Como símbolo dessa tentativa de “pacificação”, o governador goiano declarou que a anistia seria seu primeiro ato de governo, caso eleito, medida que, no entanto, dependeria do aval do Congresso Nacional. “Meu objetivo é pacificar o Brasil ao anistiar todos, inclusive o ex-presidente, dando mostras de que vou cuidar das pessoas”, disse.
A proposta insere Caiado em um campo político que busca dialogar com eleitores ligados ao bolsonarismo, ao mesmo tempo em que tenta se apresentar como alternativa ao atual presidente Luiz Inácio Lula da Silva (PT). Durante o discurso, o goiano também fez críticas indiretas ao governo federal e acenou ao agronegócio e a setores que defendem maior rigor no combate ao crime organizado, uma pauta característica da sua gestão no estado.
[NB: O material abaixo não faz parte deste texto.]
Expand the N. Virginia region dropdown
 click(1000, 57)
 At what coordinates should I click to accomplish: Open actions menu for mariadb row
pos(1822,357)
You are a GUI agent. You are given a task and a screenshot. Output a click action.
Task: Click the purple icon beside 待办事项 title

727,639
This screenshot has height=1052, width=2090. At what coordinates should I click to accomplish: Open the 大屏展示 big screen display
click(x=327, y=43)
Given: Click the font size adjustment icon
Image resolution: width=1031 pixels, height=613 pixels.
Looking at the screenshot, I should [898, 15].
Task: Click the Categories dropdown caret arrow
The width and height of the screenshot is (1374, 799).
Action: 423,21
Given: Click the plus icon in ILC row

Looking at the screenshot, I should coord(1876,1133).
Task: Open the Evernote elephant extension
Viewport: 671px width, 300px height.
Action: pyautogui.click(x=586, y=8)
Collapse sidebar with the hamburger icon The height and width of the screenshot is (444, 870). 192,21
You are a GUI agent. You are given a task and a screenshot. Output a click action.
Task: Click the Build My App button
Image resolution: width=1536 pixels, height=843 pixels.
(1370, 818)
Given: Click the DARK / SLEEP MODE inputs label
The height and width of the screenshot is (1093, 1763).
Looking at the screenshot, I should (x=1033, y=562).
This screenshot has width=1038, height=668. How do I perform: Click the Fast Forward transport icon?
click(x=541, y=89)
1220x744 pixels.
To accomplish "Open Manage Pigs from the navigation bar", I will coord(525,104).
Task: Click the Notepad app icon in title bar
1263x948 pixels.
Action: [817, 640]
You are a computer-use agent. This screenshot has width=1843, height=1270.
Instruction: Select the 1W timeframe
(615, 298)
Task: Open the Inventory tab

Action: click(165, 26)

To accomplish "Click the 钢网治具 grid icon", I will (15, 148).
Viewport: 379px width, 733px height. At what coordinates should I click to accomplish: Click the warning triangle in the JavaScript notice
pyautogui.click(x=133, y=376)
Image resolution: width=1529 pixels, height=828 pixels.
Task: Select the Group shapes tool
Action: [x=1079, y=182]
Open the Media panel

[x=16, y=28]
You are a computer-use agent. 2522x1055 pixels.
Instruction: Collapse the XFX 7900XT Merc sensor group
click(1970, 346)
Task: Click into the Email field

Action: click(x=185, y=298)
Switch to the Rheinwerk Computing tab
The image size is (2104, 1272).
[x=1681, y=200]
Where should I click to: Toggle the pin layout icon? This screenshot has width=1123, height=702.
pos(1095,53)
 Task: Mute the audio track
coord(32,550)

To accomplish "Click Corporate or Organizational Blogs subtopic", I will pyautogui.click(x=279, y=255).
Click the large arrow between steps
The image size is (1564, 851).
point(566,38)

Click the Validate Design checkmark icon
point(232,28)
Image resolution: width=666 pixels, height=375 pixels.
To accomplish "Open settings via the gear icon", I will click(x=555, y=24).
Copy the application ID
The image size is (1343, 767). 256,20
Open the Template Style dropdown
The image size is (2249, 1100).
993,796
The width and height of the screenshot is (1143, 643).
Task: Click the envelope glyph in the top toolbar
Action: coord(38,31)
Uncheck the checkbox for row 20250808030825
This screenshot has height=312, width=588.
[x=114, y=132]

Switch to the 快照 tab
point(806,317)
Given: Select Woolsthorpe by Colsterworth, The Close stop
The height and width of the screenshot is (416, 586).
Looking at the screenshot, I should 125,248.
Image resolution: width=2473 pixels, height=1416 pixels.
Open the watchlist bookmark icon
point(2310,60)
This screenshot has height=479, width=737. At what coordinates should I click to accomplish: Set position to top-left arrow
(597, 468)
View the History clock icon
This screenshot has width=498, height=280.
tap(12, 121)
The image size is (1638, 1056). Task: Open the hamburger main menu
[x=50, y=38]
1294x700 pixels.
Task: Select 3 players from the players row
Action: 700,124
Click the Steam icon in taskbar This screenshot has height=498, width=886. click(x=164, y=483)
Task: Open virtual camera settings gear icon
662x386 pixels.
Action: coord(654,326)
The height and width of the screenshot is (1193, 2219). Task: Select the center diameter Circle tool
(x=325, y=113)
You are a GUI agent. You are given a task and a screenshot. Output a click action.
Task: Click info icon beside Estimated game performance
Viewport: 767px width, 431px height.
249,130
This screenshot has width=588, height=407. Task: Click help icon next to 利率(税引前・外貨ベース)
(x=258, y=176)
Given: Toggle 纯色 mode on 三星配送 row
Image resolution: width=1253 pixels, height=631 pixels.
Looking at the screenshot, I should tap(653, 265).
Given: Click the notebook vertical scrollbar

Ao rejeitar a imagem de radical, Caiado ressaltou sua trajetória política e administrativa, destacando a aprovação de sua gestão em Goiás. “Ninguém atinge esse nível de aprovação sendo radical”, afirmou, ao defender um perfil técnico e voltado à gestão.
A escolha de Ronaldo Caiado foi consolidada após a desistência de Ratinho Júnior e com o aval do presidente nacional do partido, Gilberto Kassab. Para disputar a eleição, deve renunciar ao segundo mandato como governador até o dia 4 de abril, de modo a cumprir as exigências da Justiça Eleitoral.
Além de governador, Caiado foi deputado federal, por cinco mandatos, uma vez senador e concorreu, pela primeira vez, a presidente em 1989.